• _Record set_
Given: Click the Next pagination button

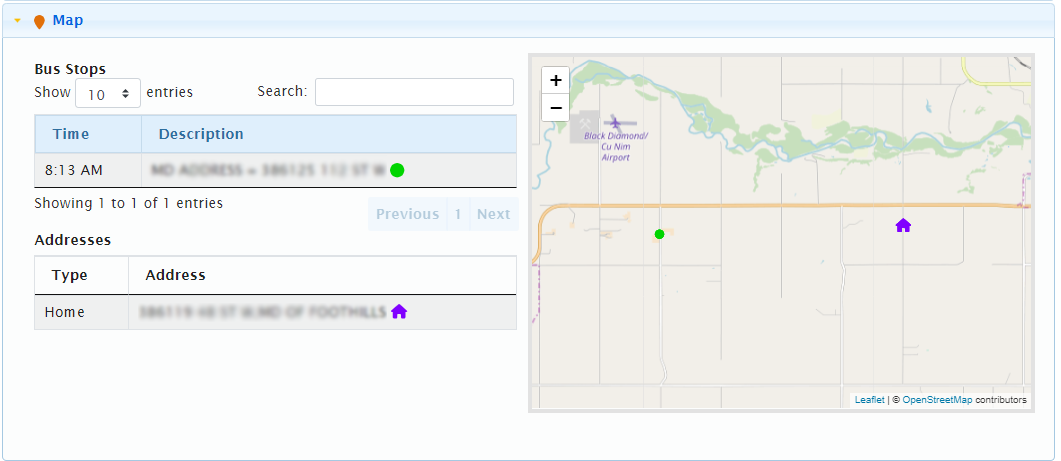Looking at the screenshot, I should coord(493,214).
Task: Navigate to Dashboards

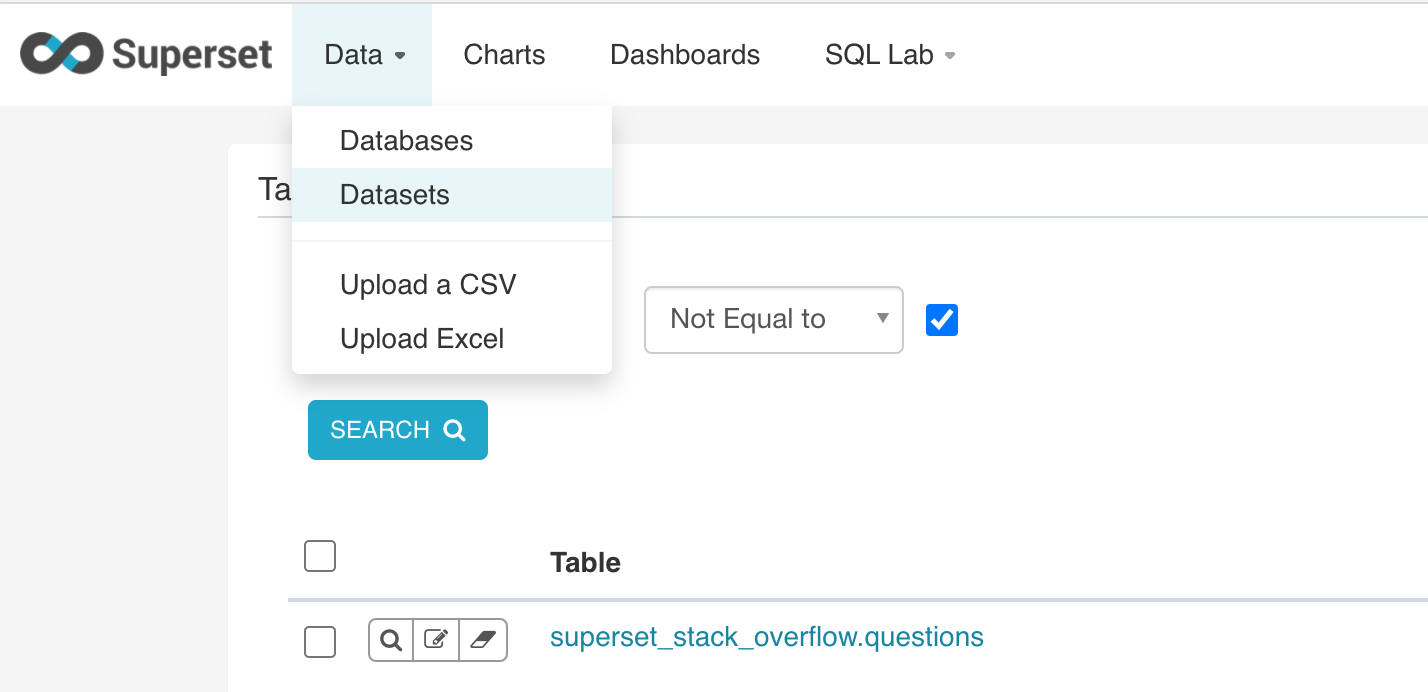Action: point(685,55)
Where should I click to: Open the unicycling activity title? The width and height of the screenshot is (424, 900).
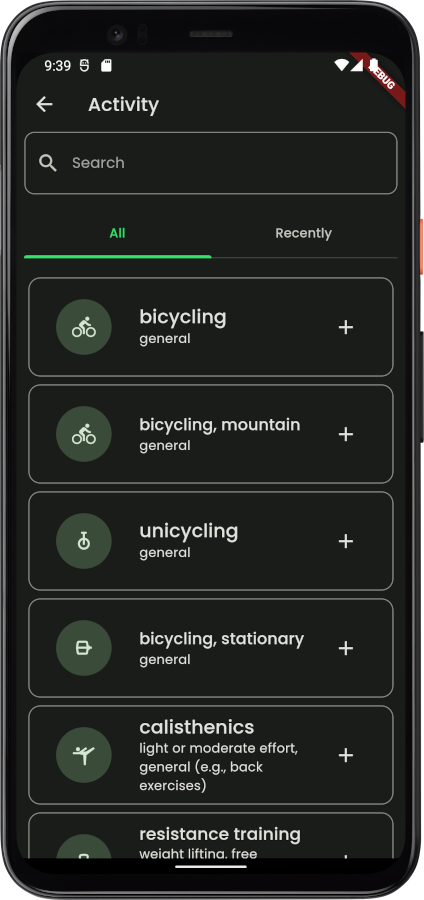(188, 531)
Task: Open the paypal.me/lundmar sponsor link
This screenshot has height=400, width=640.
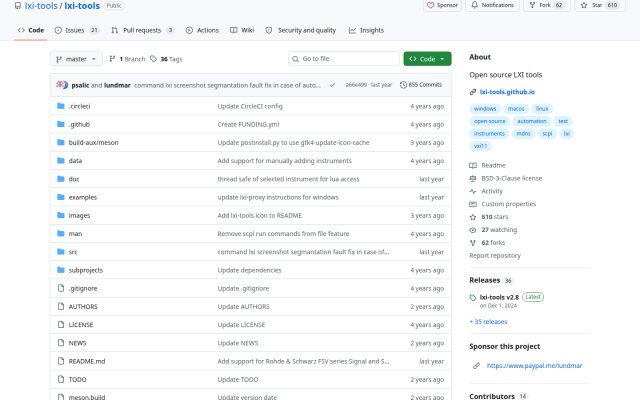Action: (x=534, y=366)
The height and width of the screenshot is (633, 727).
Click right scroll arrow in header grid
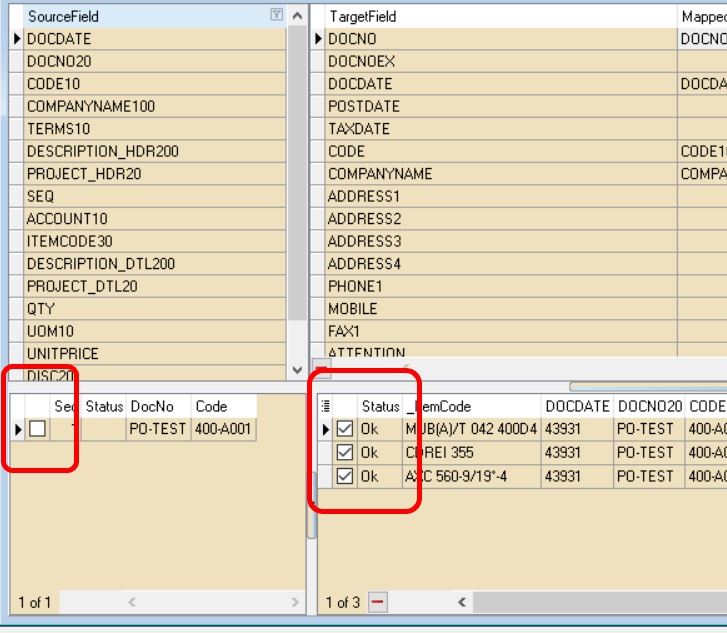295,602
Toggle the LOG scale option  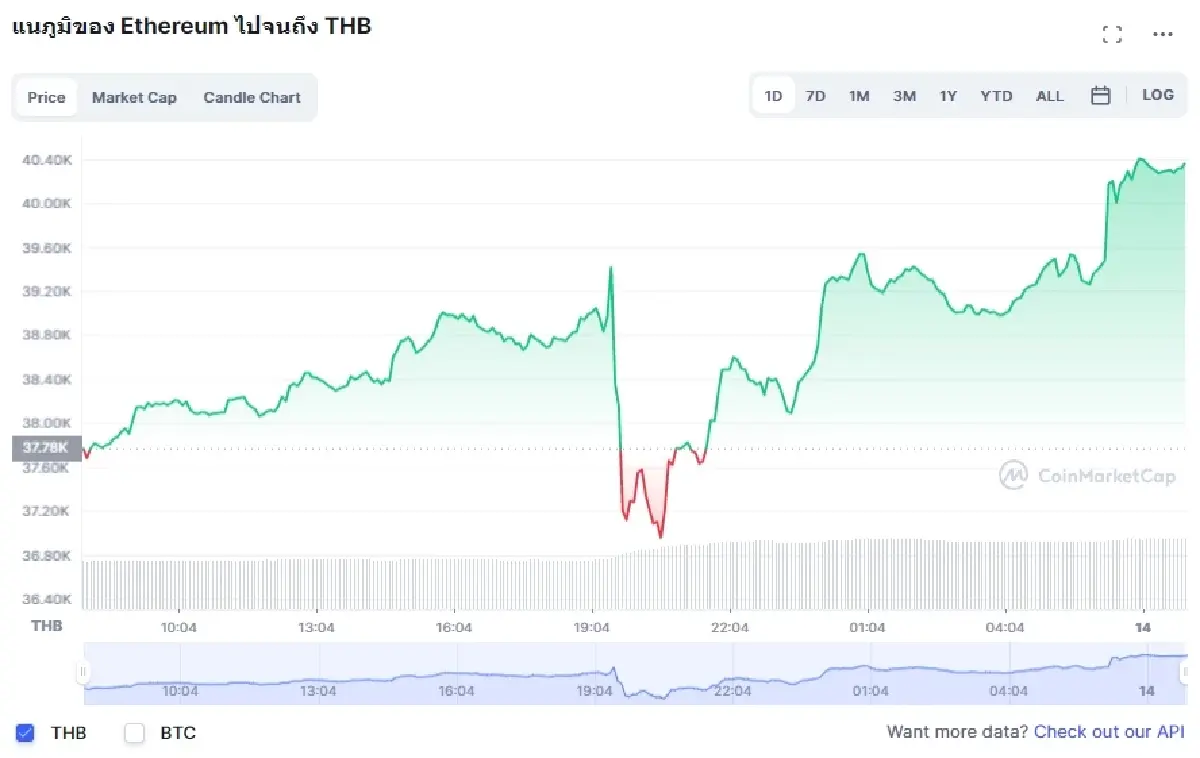[1158, 94]
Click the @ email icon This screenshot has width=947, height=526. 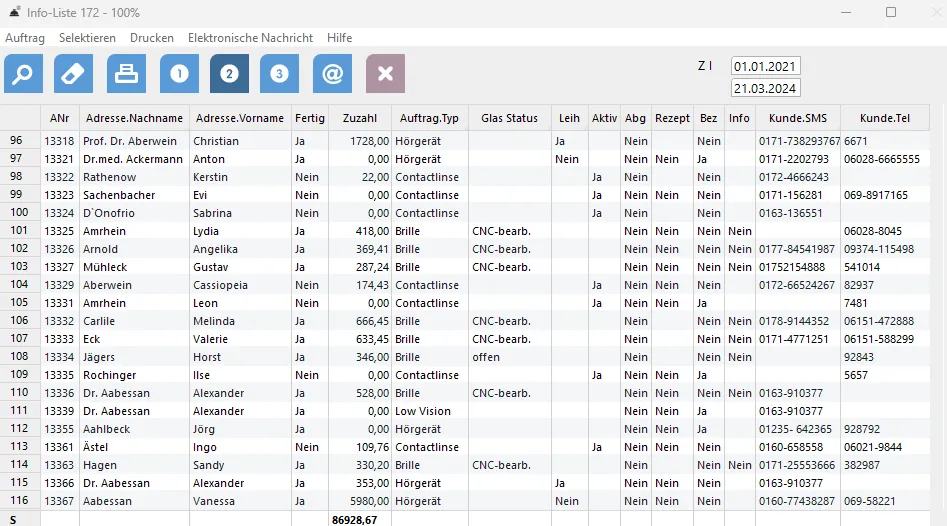[333, 74]
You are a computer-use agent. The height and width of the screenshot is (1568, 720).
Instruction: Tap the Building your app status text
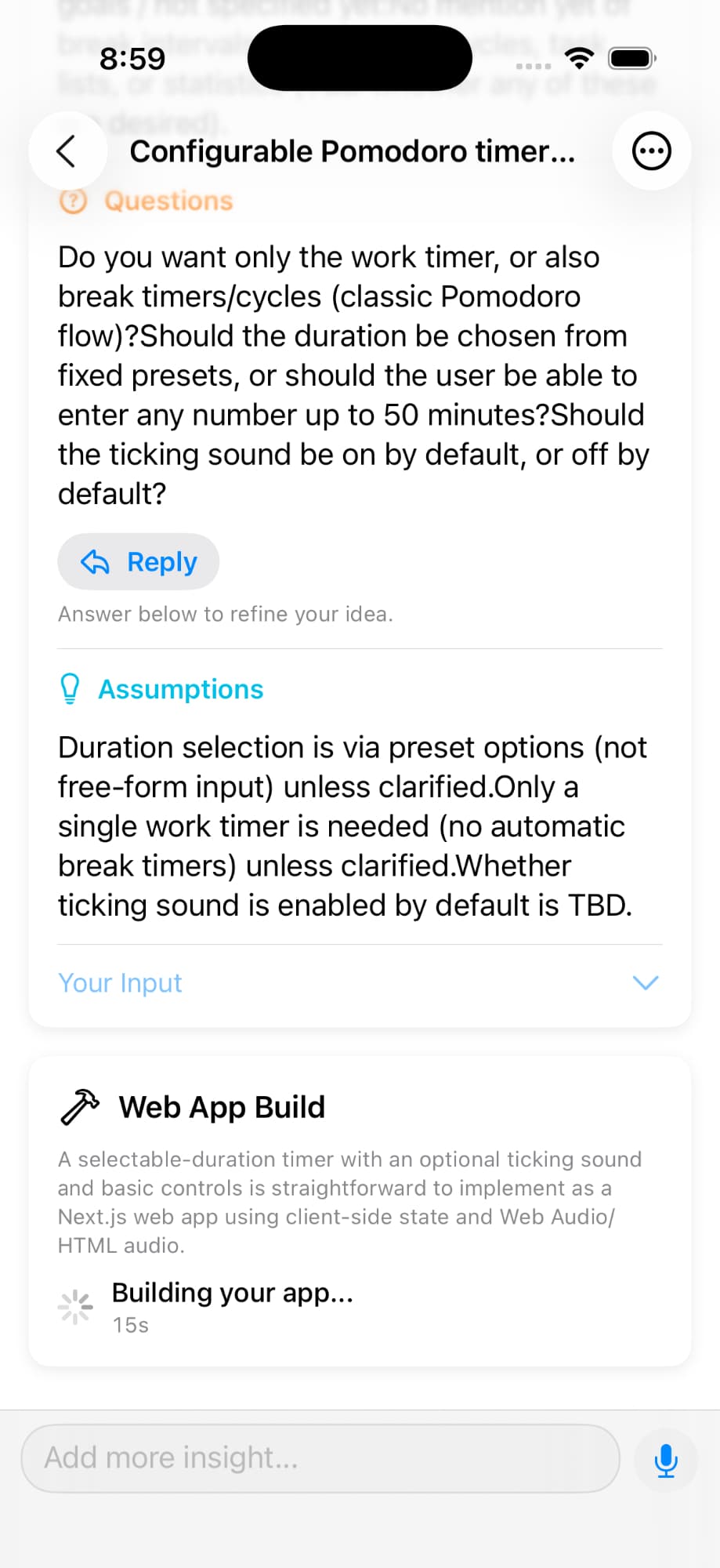coord(232,1292)
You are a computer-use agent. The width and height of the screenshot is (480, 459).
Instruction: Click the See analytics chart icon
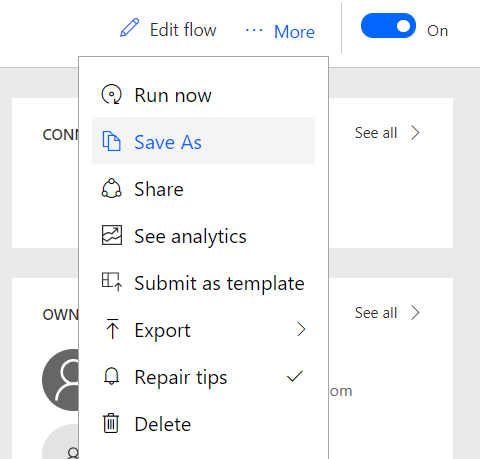[x=112, y=235]
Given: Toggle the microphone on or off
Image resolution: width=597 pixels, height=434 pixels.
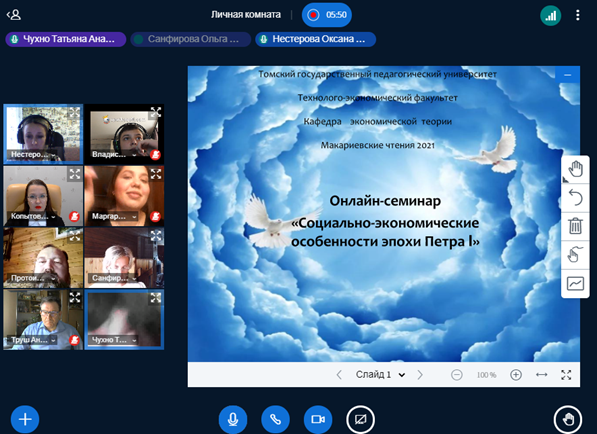Looking at the screenshot, I should [233, 420].
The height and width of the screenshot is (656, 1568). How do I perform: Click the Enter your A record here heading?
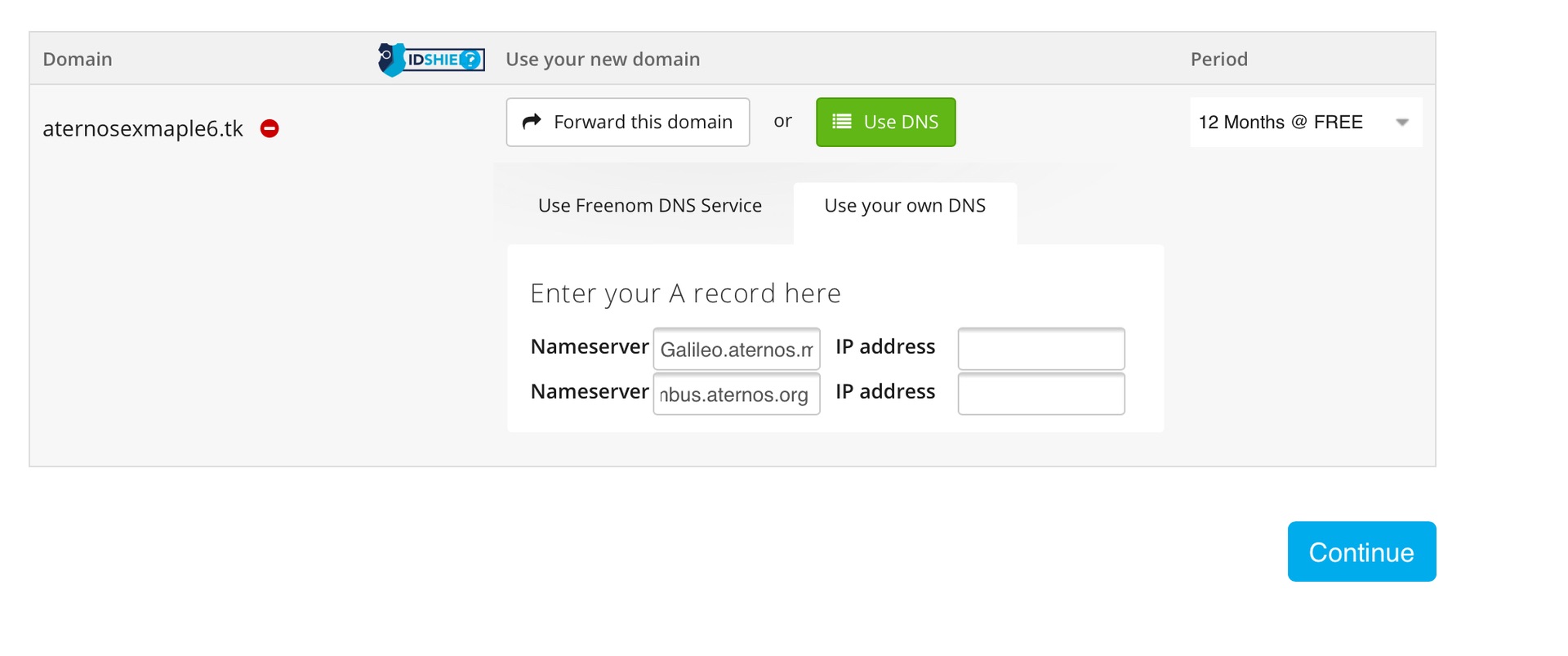[x=685, y=293]
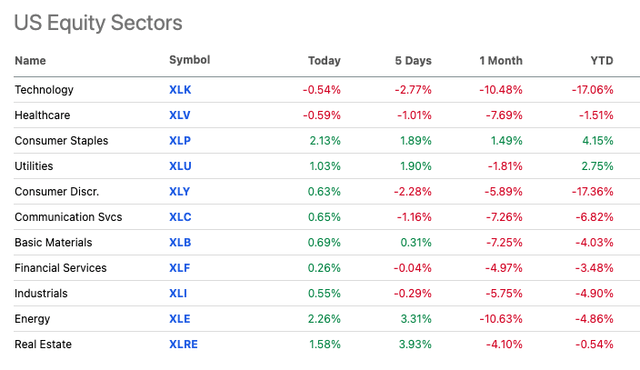Sort by the Symbol column header
The height and width of the screenshot is (370, 640).
(189, 60)
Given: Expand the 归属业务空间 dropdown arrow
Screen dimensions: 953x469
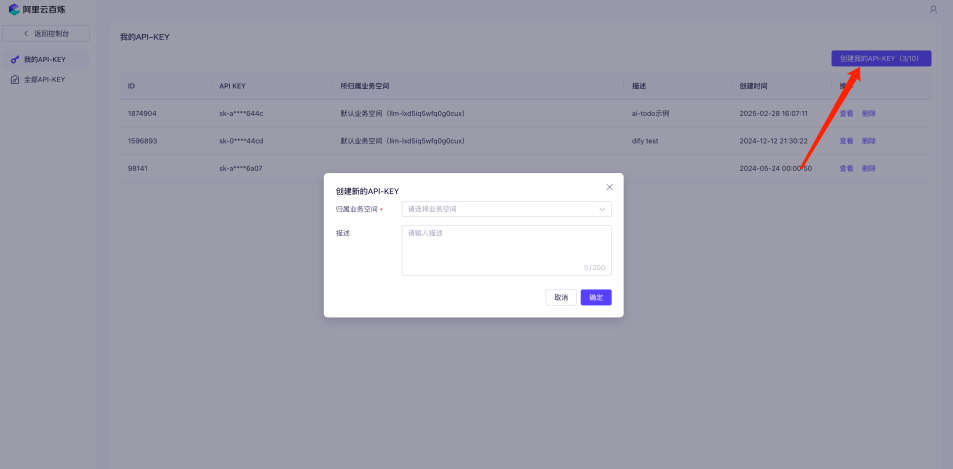Looking at the screenshot, I should point(602,210).
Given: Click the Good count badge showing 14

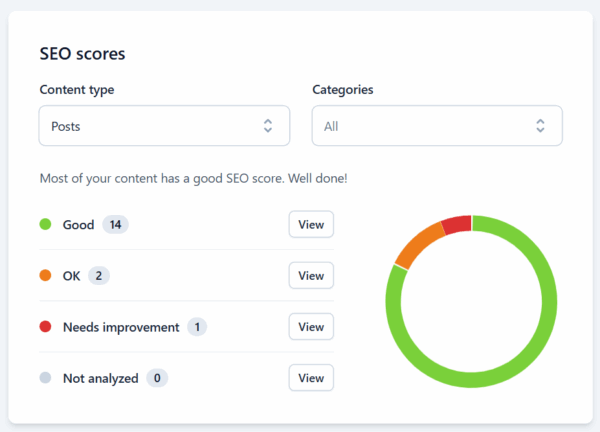Looking at the screenshot, I should coord(115,225).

• _Task description_
Filter the entries above and keep only the lines with the word "computer".

• _Response_
You are a computer-use agent. The height and width of the screenshot is (1568, 720).
You are a computer-use agent. The width and height of the screenshot is (480, 459).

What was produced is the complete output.